• **Text shown**:
[Search for users] [Overall Top Noters] [List of all Conferences] [Download this site]

Conference vaxaxp::vmsnotes

Title:VAX and Alpha VMS
Notice:This is a new VMSnotes, please read note 2.1
Moderator:VAXAXP::BERNARDO
Created:Wed Jan 22 1997
Last Modified:Fri Jun 06 1997
Last Successful Update:Fri Jun 06 1997
Number of topics:703
Total number of notes:3722

575.0. "OpenVMS Alpha V7.1 MSCP serving problem" by BSS::JILSON (WFH in the Chemung River Valley) Thu May 08 1997 16:56

A customer has a very strange MSCP disk serving problem in OpenVMS Alpha 
V7.1 .  While we wait for them to force crashes of the MSCP server and the 
non-local system for an IPMT I thought I'd post it here.  This problem 
happens with random disks on random nodes in this cluster and has only 
started happening under V7.1.  There is a VAX system in the cluster but the 
problem even happens if that system is left powered off.  The problem is 
that disks that are supposed to be MSCP served are not being seen by the 
non-local nodes.

• **Data records**:
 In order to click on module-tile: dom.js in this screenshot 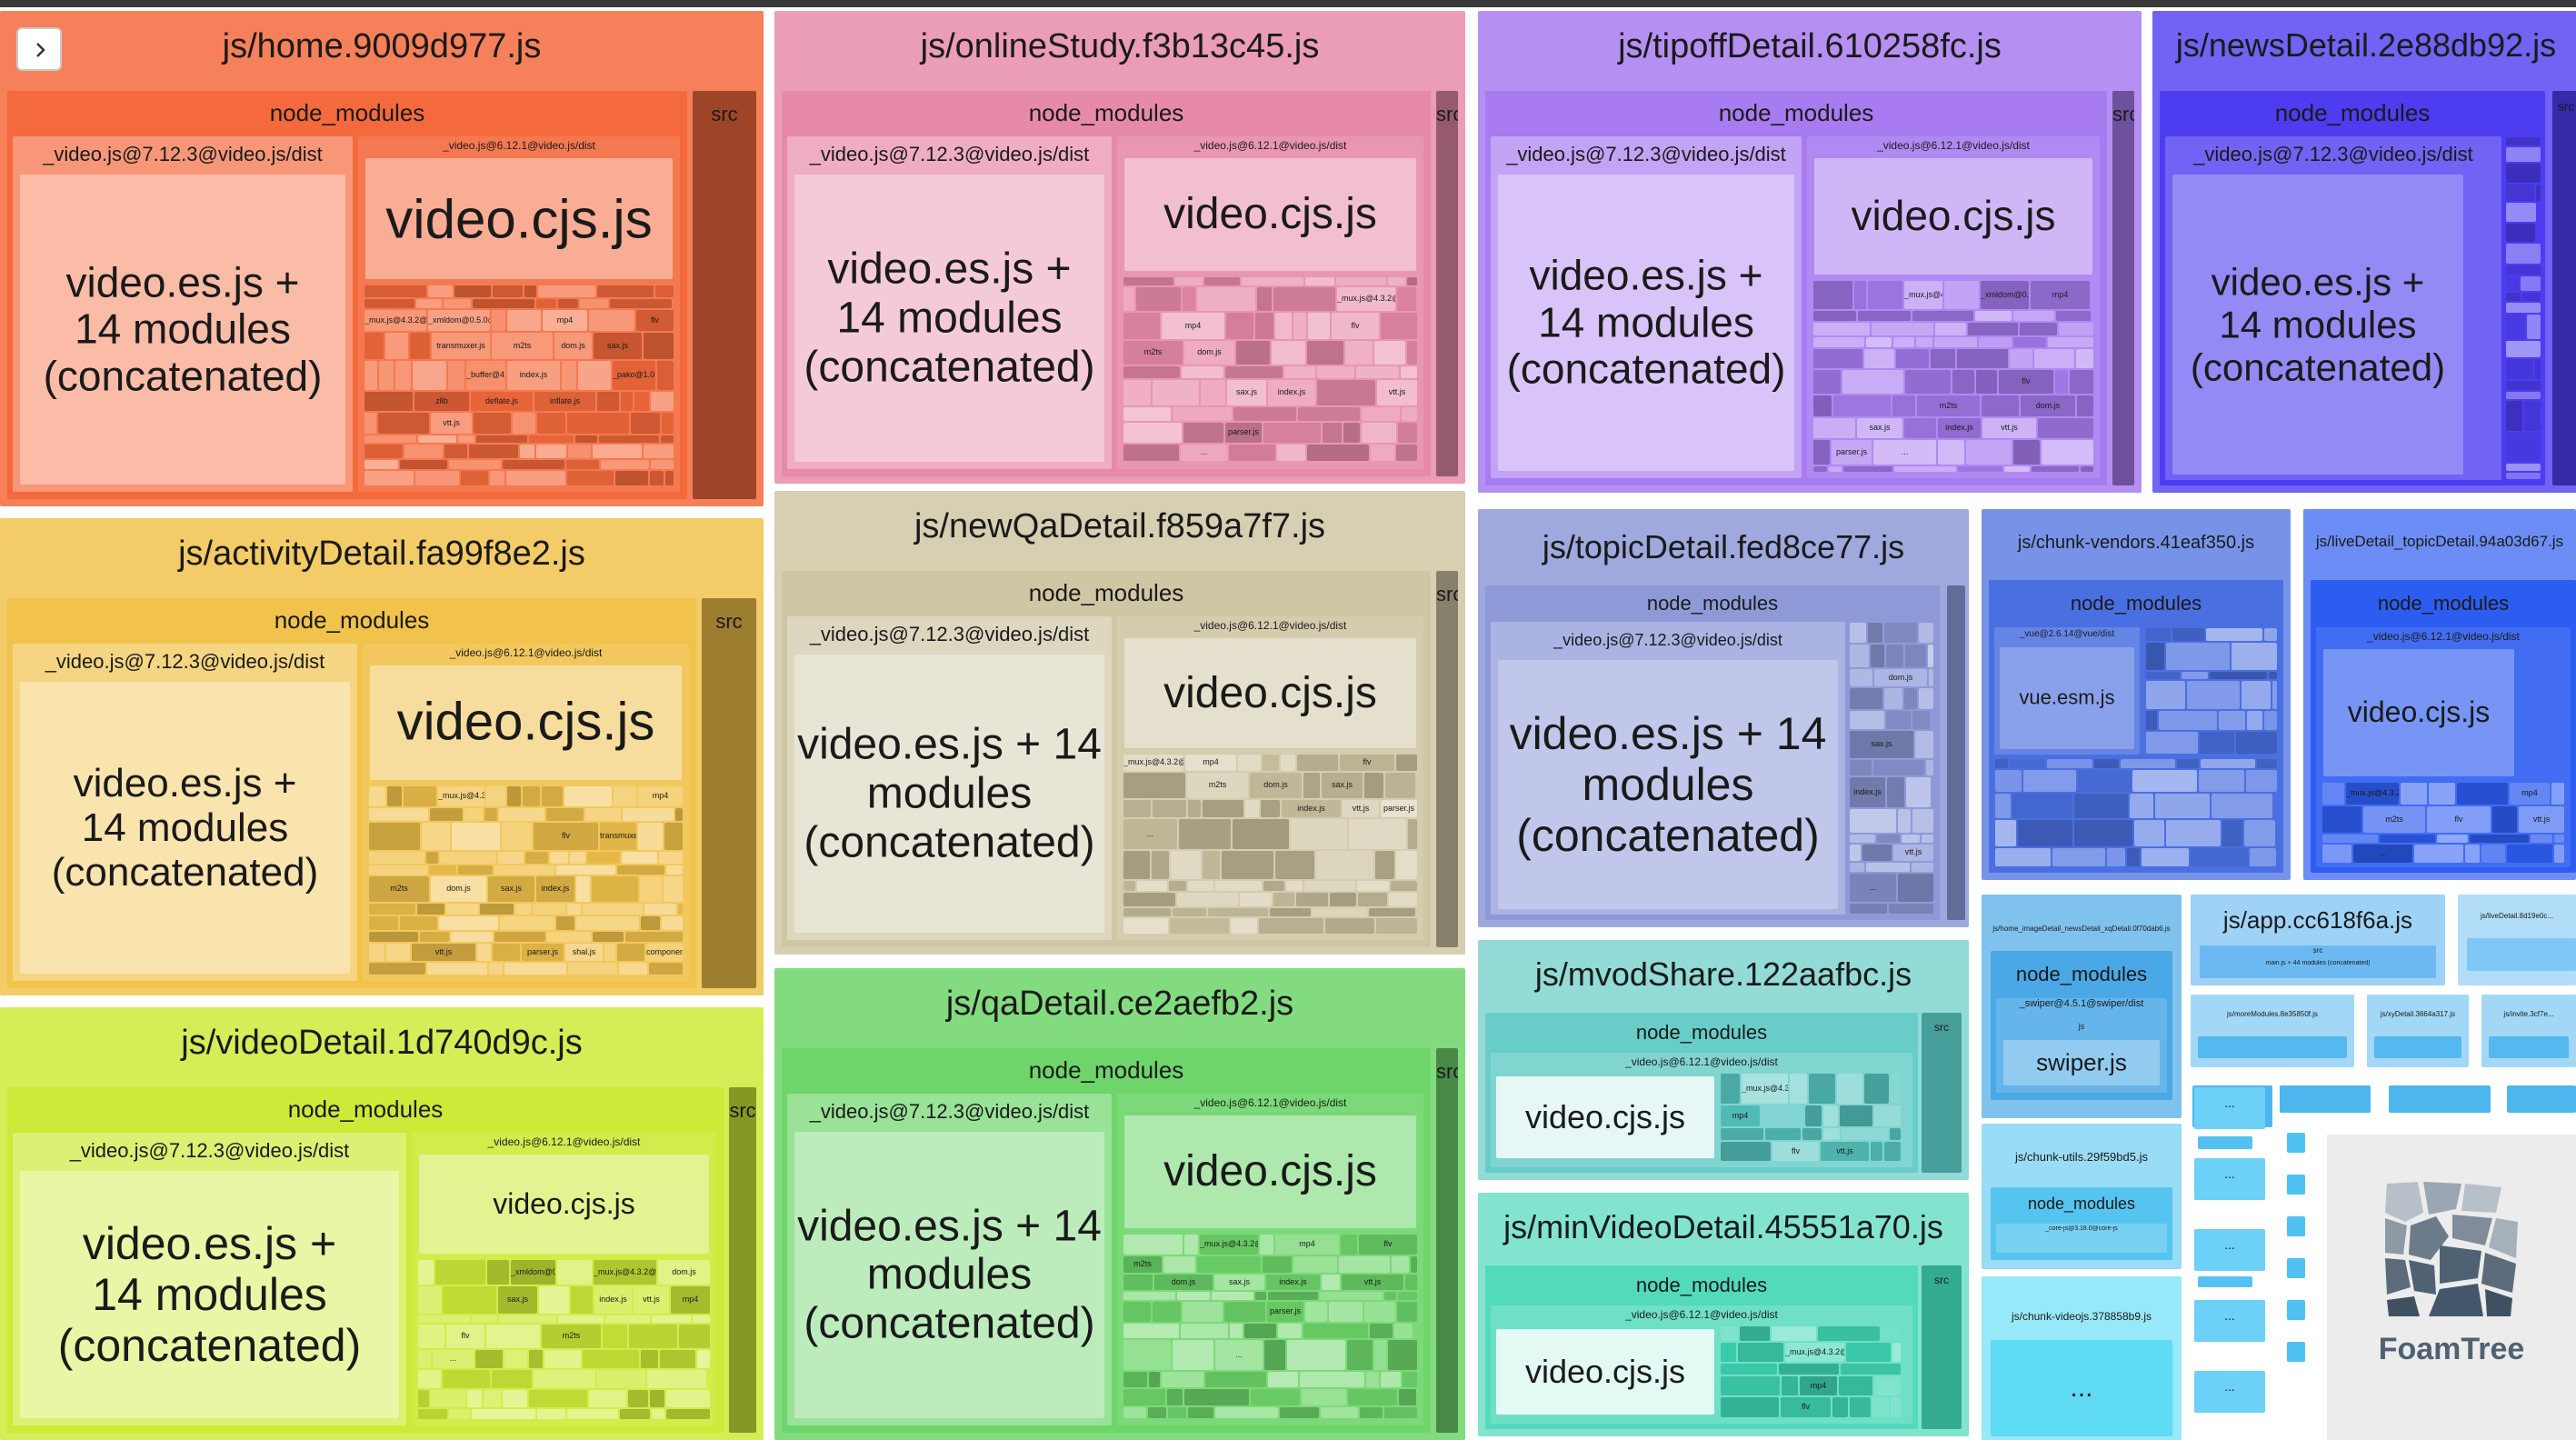, I will do `click(2048, 406)`.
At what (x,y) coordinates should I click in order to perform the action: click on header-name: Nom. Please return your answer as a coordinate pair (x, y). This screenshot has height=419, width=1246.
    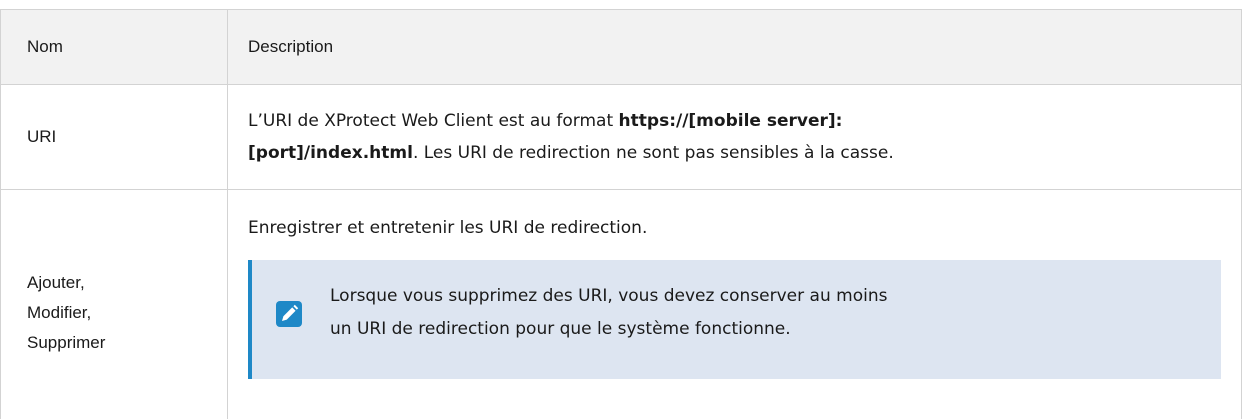
    Looking at the image, I should click on (114, 47).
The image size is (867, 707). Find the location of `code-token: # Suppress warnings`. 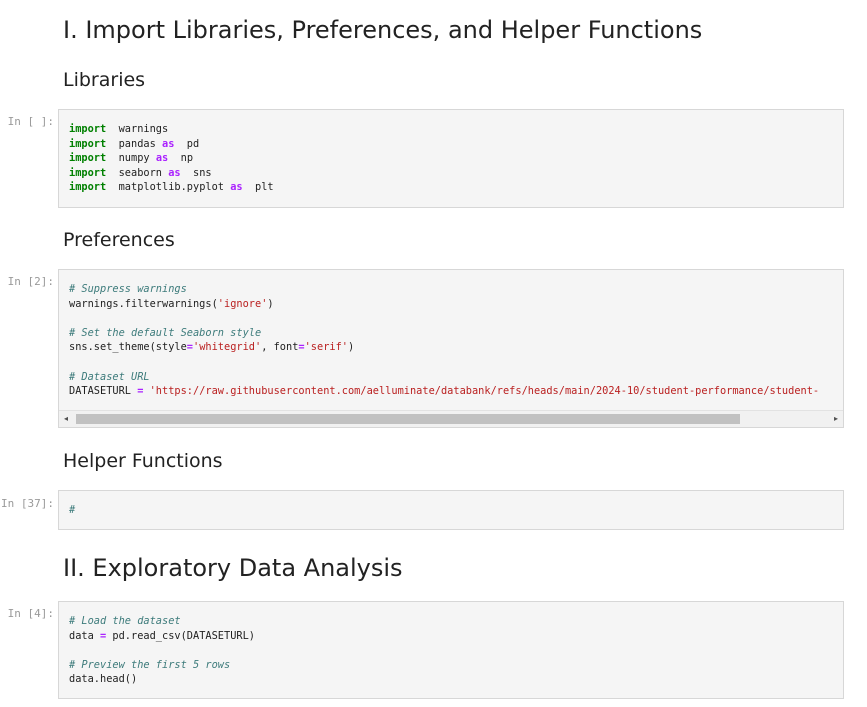

code-token: # Suppress warnings is located at coordinates (128, 289).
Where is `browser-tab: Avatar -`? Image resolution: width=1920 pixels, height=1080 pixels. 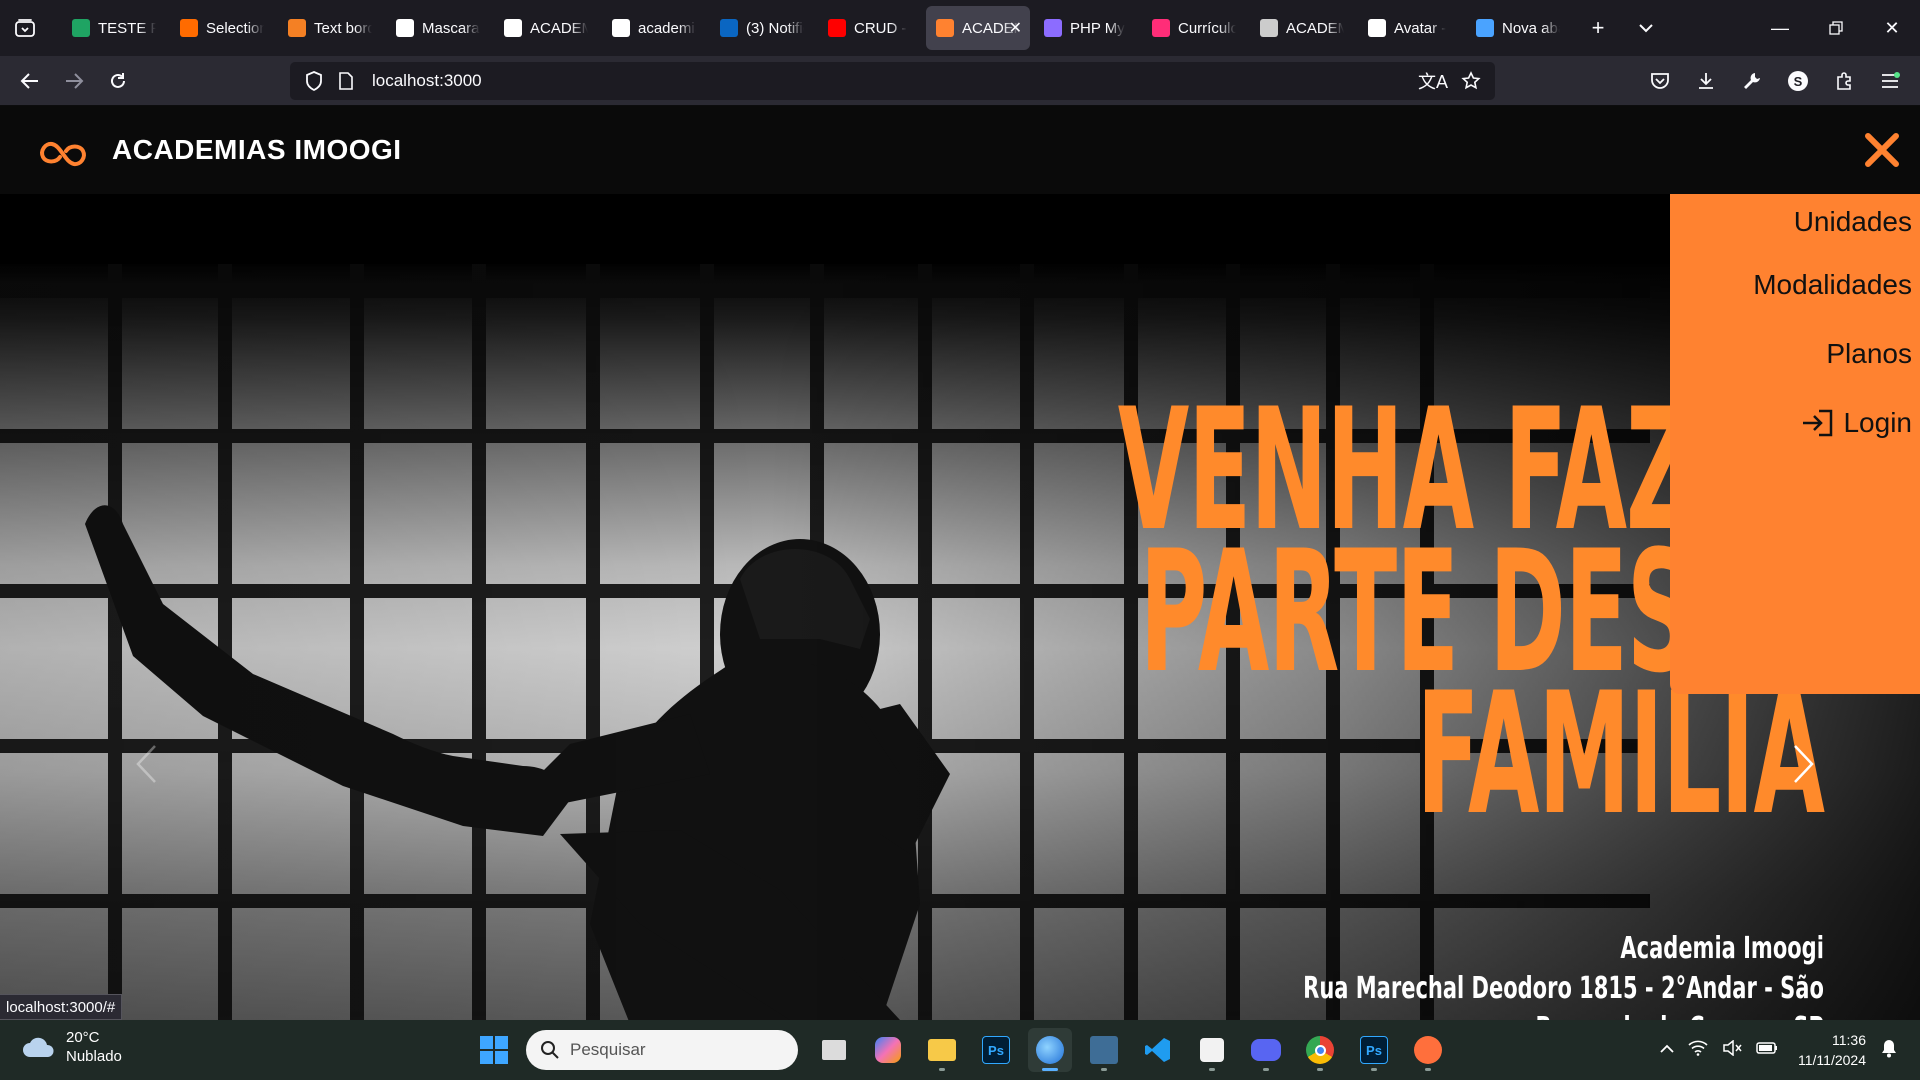
browser-tab: Avatar - is located at coordinates (1410, 28).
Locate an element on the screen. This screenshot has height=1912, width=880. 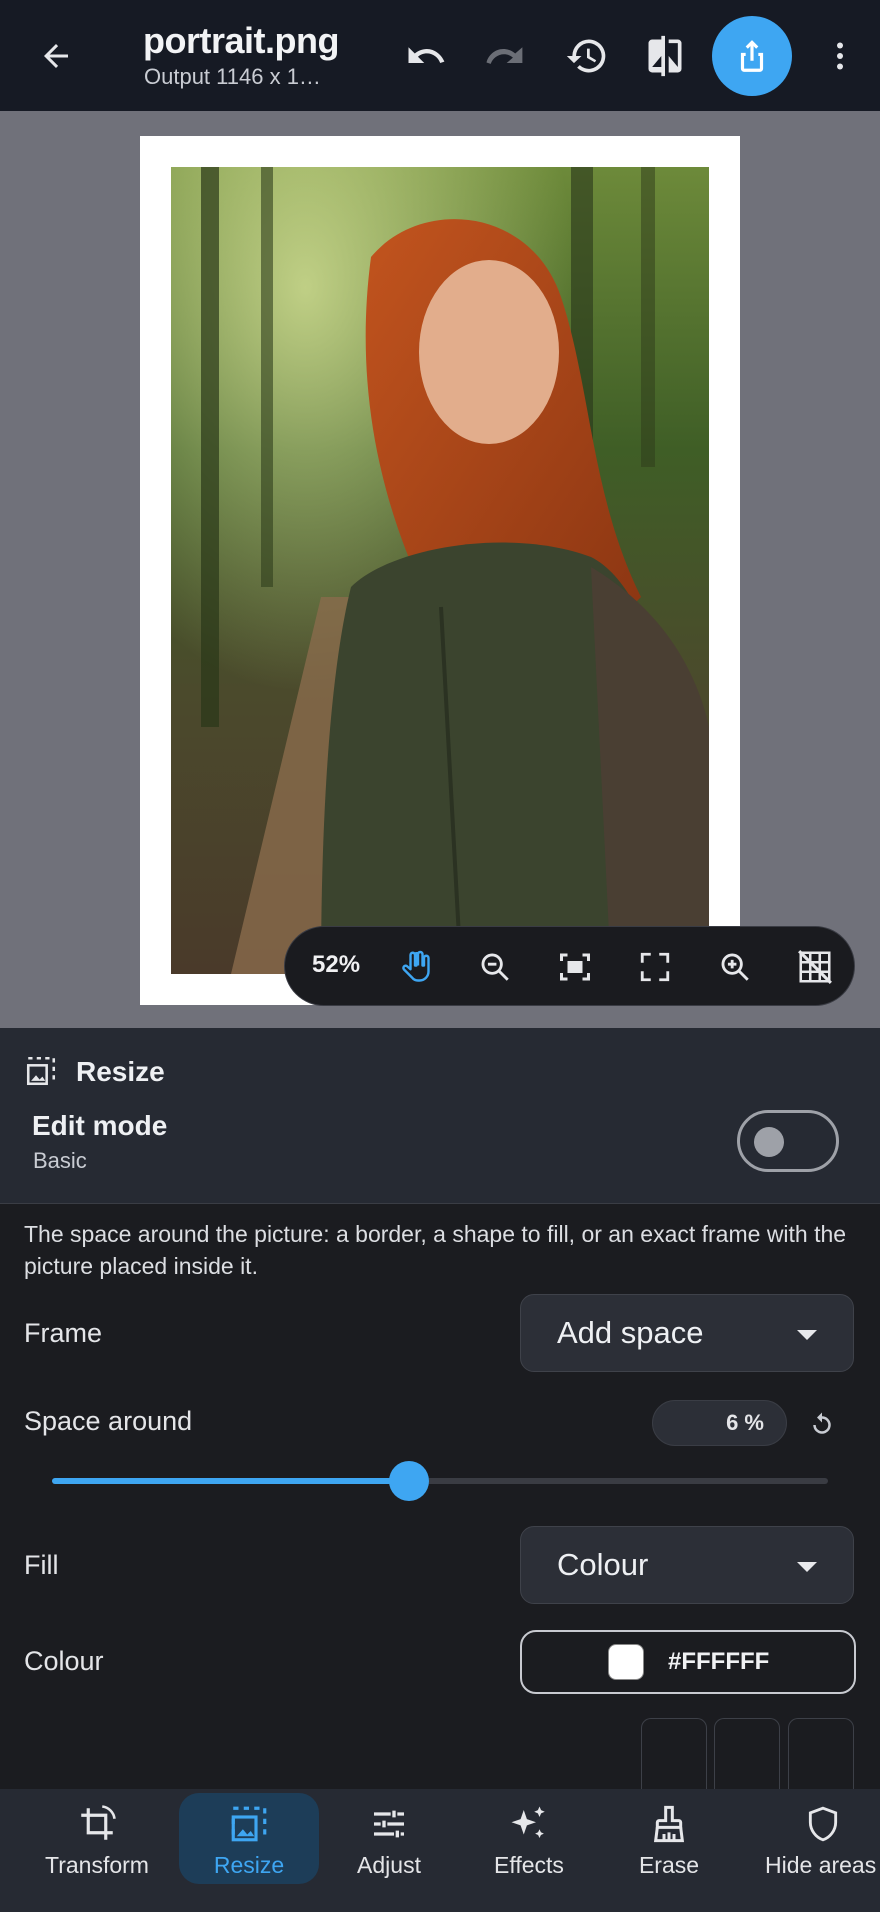
nav-item-erase: Erase is located at coordinates (669, 1850).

• **Questions on the material**:
1 > Reproduce the MSCP serving post from "A customer has" up to and including "non-local nodes.".
2 > According to the MSCP serving post, what happens to the disks that are supposed to be MSCP served?
The records play no part in the tasks.

• **Solutions to the exercise**:
1 >
A customer has a very strange MSCP disk serving problem in OpenVMS Alpha 
V7.1 .  While we wait for them to force crashes of the MSCP server and the 
non-local system for an IPMT I thought I'd post it here.  This problem 
happens with random disks on random nodes in this cluster and has only 
started happening under V7.1.  There is a VAX system in the cluster but the 
problem even happens if that system is left powered off.  The problem is 
that disks that are supposed to be MSCP served are not being seen by the 
non-local nodes.

2 > They are not being seen by the non-local nodes.